The Court’s findings, based upon the allegations in the complaint, provide a roadmap of how not to run a clinical trial and how not to disclose the results publicly.  According to the complaint, although the company adopted an accepted clinical trial protocol, it failed to follow that protocol by including unconfirmed response rates to the drug in its reported results, which it knew would prevent obtaining FDA approval.  The complaint outlines other problems with the clinical trial, including failure to disclose serious side effects from the drug.  Although the Court found that the board had implemented a reporting or information system, it held that the complaint adequately alleged that the board, with knowledge of the clinical trial protocol and management’s failures to comply with it, did nothing to address this fundamental problem and that this failure of oversight caused the loss when the value of the company plummeted after disclosure of its failed drug trial.
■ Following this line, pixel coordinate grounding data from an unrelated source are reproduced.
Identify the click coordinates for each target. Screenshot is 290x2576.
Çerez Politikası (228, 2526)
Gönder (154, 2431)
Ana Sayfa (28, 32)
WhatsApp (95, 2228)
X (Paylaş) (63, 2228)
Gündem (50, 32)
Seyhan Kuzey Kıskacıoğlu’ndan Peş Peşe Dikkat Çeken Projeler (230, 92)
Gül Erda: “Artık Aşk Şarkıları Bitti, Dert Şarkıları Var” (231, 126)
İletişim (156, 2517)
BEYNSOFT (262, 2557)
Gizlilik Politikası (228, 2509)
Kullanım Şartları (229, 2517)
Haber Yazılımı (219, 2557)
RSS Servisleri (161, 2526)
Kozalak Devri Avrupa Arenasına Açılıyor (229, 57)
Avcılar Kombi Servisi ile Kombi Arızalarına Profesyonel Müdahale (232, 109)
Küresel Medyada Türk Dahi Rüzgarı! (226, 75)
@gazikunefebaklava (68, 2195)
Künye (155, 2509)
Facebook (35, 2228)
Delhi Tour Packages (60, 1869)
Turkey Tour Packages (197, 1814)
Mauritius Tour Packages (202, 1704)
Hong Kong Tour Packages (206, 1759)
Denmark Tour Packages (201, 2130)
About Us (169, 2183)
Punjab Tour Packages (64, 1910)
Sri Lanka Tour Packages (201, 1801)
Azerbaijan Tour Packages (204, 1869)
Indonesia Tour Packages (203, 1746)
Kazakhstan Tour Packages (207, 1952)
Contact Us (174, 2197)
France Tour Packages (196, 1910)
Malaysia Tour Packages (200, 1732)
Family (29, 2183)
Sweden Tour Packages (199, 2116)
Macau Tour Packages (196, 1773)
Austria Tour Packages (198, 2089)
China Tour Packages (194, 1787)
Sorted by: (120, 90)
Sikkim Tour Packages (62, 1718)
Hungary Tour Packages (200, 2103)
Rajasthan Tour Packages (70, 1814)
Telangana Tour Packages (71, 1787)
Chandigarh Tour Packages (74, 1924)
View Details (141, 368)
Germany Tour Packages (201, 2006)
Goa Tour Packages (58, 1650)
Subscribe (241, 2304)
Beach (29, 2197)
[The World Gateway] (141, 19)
While Caremark oversight duties apply generally, it is now clear that they have particular impact when there are regulatory mandates that require compliance.  These oversight duties have special importance for directors of drug development companies because these companies operate in a highly regulated environment, typically with only a few key products and often with significant risk of failure.


[1] ‎212 A.3d 805 (Del. 2019).‎

[2] Consolidated C.A. No. 2017-0222-JRS (Oct. 1, 2019).

[3] See our prior report here, discussing Rojas v. Ellison, C.A. No. 2018-0755-AGB (July 29, 2019) (citing Marchand v. Barnhill but dismissing a Caremark claim of failing to oversee compliance with a settlement).